Carte blanche
Livraisons à domicile et sécurité routière : une équation impossible ?
Le nombre d’accidents impliquant des livreurs augmente, en Belgique. La faute aux villes, aux constructeurs, aux gestionnaires et aux livreurs eux-mêmes, estime Raphael Moszynski, directeur d’une entreprise active dans le secteur. Ajoutant que tous ces acteurs ont aussi un rôle à jouer pour trouver des solutions.
Depuis la crise sanitaire, le nombre des livraisons à domicile a explosé et avec lui le nombre d’accidents impliquant des livreurs. En Belgique, le nombre d’accidents impliquant des cyclomotoristes a augmenté de 11,9 % entre 2021 et 2022, de 13,7 % en Flandre et de 17,9 % à Bruxelles, d’après une étude menée par l’institut Belge VIAS.
Pour autant, la démocratisation des livraisons à domicile est-elle complètement incompatible avec la sécurité routière ?

|---|

• Consignes:
1. Dans l'article sur les livraisons à domicile, relevez tous les acteurs jugés responsables de la hausse des accidents impliquant des livreurs.
2. Poursuivez la rédaction de l'article sur les livraisons à domicile et la sécurité routière à partir de sa dernière phrase.

• Données recueillies:
|---|

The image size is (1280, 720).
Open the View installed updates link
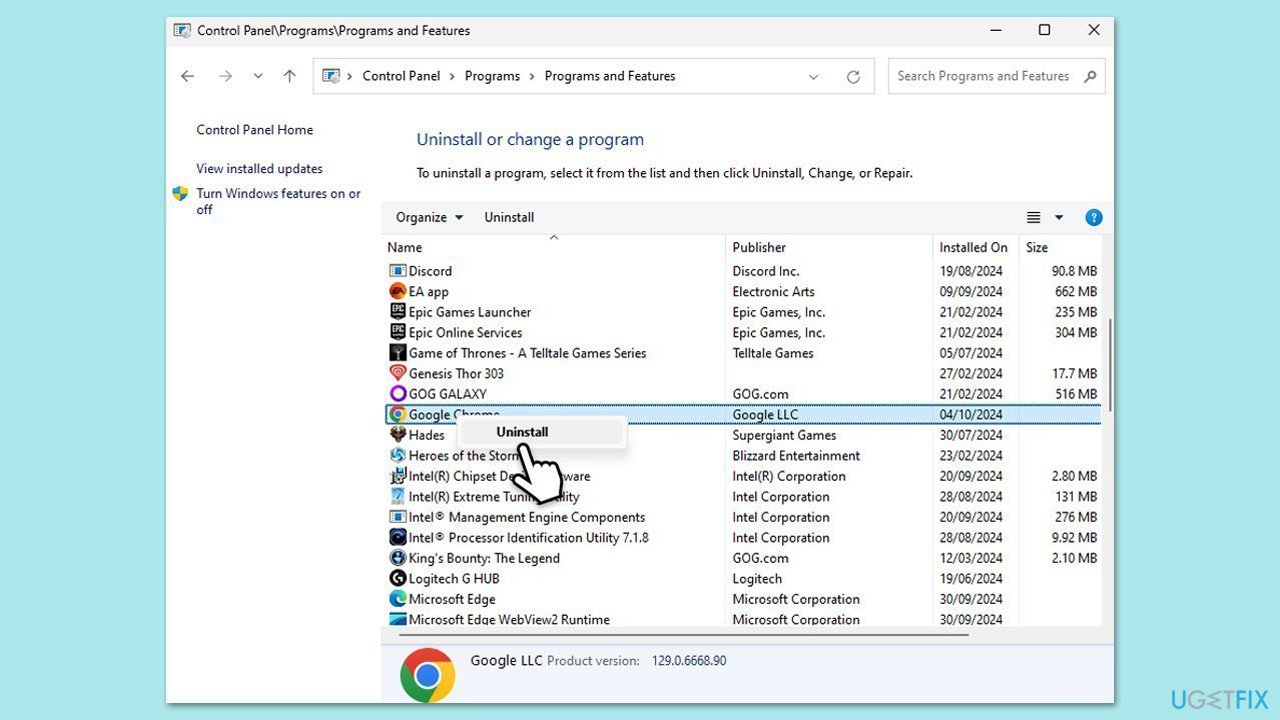point(260,168)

|---|

• Réponses:
1. Les villes, les constructeurs, les gestionnaires et les livreurs eux-mêmes.

2.
Des accidents toujours plus nombreux
Tributaires d’un planning intenable, les livreurs prennent des libertés avec le code de la route et adoptent une conduite propice aux accidents : stationnement sauvage, excès de vitesse, sens interdit… Qui n’a jamais été témoin de ce type de comportements à risque ? Pourtant, il paraît difficile d’imaginer que les livreurs puissent prendre du plaisir à mettre en danger leur vie et celle des autres. Comment, dès lors, expliquer ces agissements ?
Les exigences d’efficacité, de rapidité et de ponctualité génèrent des situations stressantes pour le conducteur face aux contraintes de la circulation routière. Pour beaucoup, il s’agit donc de « gagner du temps » afin de respecter les délais imposés par les restaurants ou applications avec lesquels ils travaillent.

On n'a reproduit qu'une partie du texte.